(c) who is registered as a general insurer under the Commonwealth Insurance Act 1973."
9 Act No 51 of 2005 substituted "authorised" for "registered" to reflect changes in the Commonwealth Act. It was not suggested that this change was material.
10 The relevant insurers were not registered or authorised as general insurers under the Commonwealth Act and it was common ground that they were not insurers or general insurers as defined in s 247.
11 Section 6 of the Interpretation Act (NSW) 1987 relevantly provides that definitions in an Act "apply to the construction of the Act … except in so far as the context or subject-matter otherwise indicates or requires."
12 The principal submission of Mr Williams SC for the Commissioner was that a contrary intention, excluding the defined meaning of insurer, was disclosed by the text of ss 236(1) and (2), understood in the light of the structure and history of the legislation imposing insurance duty. These matters justified a wider meaning of the words "premium" and "insurer" in s 236 which would bring within the tax base premiums paid to insurers who were not registered or authorised under the Commonwealth Act.
13 Mr Williams relied on the scheme of the corresponding provisions in the Stamp Duties Act 1920, as amended, which were repealed and replaced by the Act. Section 88D(1) of the repealed Act, which broadly corresponds with s236 of the current Act, provided:
"(1) A person (other than a registered person) who obtains, effects or renews any insurance in New South Wales or elsewhere as an insured person with a person who is not a registered person … must, within 21 days after the end of the month in which the premium relating to the insurance is paid … lodge with the Chief Commissioner a return in the approved form containing such particulars and information as to the premium and the insurance as the Chief Commissioner may require."
14 The duty was payable on the lodgement of the return (s 88D(3)).
15 The repealed Act did not contain definitions of insurance or insurer, but defined premium widely in s 86(1) as meaning:
"… the total amount paid in New South Wales or elsewhere to an insurer in respect of insurance effected in New South Wales or elsewhere by the insurer without any deduction …"
16 If s 88D(1) had remained in force it would have supported the assessments under review. In terms of that section Qantas was an insured person which had effected or renewed insurance with a person who was not registered under the Stamp Duties Act.
17 Mr Williams submitted that the Act did not disclose an intention to narrow the tax base and the word "insurer" in s 236(2) was not limited by the definition to insurers registered or authorised under the Commonwealth Act. If the definition was not incorporated into s 236, and insurer had its ordinary meaning, the assessments would be correct.
18 The relevant Parliamentary material does not disclose an intention of narrowing the tax base for this duty.
19 The context to which reference should be made in interpreting a statute includes the existing state of the law when the Act was passed. In CIC Insurance Ltd v Bankstown Football Club Ltd (1997) 187 CLR 384, 408 the plurality said:
"… the modern approach to statutory interpretation (a) insists that the context be considered in the first instance, not merely at some later stage when ambiguity may be thought to arise and (b) uses context in its widest sense to include such things as the existing state of the law and the mischief which … one may discern the statute was intended to remedy. Instances of general words in a statute being so constrained by their context are numerous … if the apparently plain words of a provision are read in the light of the mischief which the statute was designed to overcome and of the objects of the legislation, they may wear a very different appearance. Further, inconvenience or improbability of result may assist the Court in preferring to the literal meaning an alternative construction which, by the steps identified above, is reasonably open and more closely conforms to the legislative intent."

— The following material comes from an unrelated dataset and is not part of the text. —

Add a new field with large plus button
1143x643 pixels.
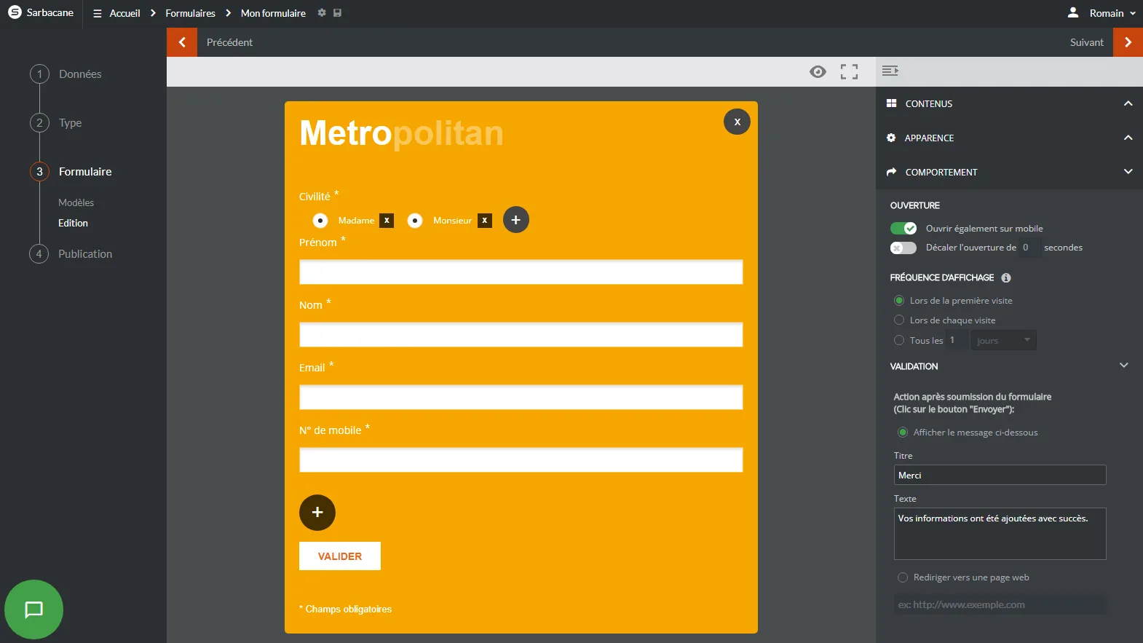317,513
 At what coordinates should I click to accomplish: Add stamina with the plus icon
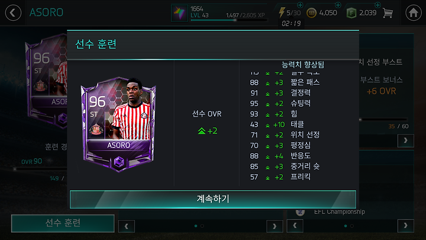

20 See also Newcastle City Council v GIO General Ltd (1997) 191 CLR 85, 112; Network Ten Pty Ltd v TCN Channel Nine Pty Ltd (2004) 218 CLR 273, 280-1. In the former McHugh J said:
" a court is permitted to have regard to the words used … in their legal and historical context and, in appropriate cases, to give them a meaning that will give effect to any purpose of the legislation that can be deduced from that context. The context includes … the provision's legislative history."

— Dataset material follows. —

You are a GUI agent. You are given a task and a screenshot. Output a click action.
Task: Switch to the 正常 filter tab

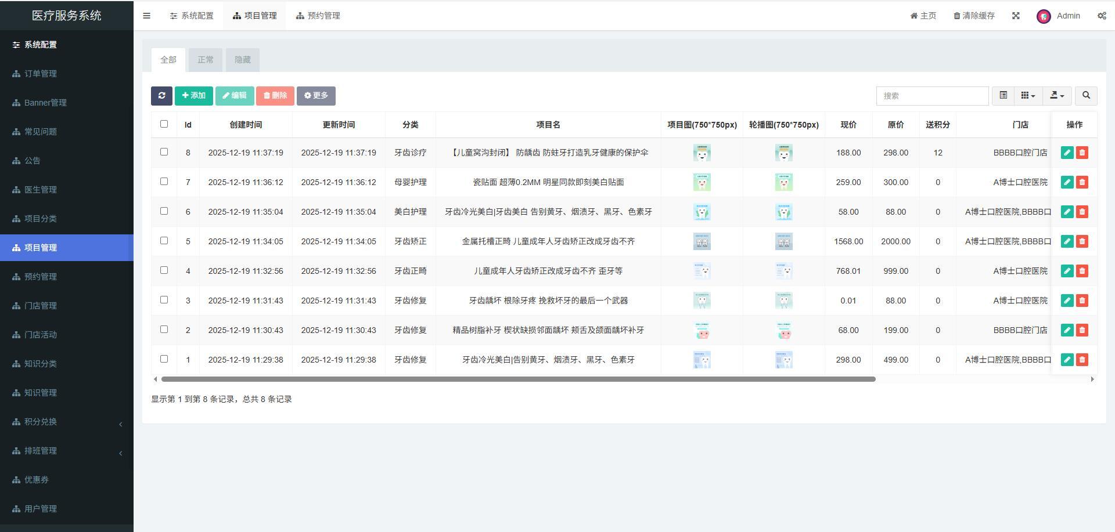coord(206,60)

21 The Parliamentary material is not of great assistance. The second reading speech of the Minister who moved the Bill in the Legislative Assembly said (Hansard 12 November 1997 page 1612):
"The primary purpose of the bill is to replace the current Stamp Duties Act with simple, clear and equitable legislation drafted in contemporary language and modern style."
22 It was not suggested that the relevant statutory context extended beyond Ch 8 which imposes insurance duty, and the relevant definitions in the Dictionary.
23 The critical difference between s 88D(1) of the former Act, and s 236(1) and (2) of the relevant Act, is that in the former insurer was not defined and had its ordinary meaning whereas at the relevant times the Act had a definition which limited its ordinary meaning
24 The Commissioner's argument requires "insurer" in the definition of premium and "insurer" in s 236(2) to be given its ordinary meaning, without the restriction introduced by the definition in s 247(2)(c).
25 Section 235 made the general insurer liable for the duty unless s 236 applied. It imposed liability for payment of the duty on every general insurer whether or not it was registered under the Act.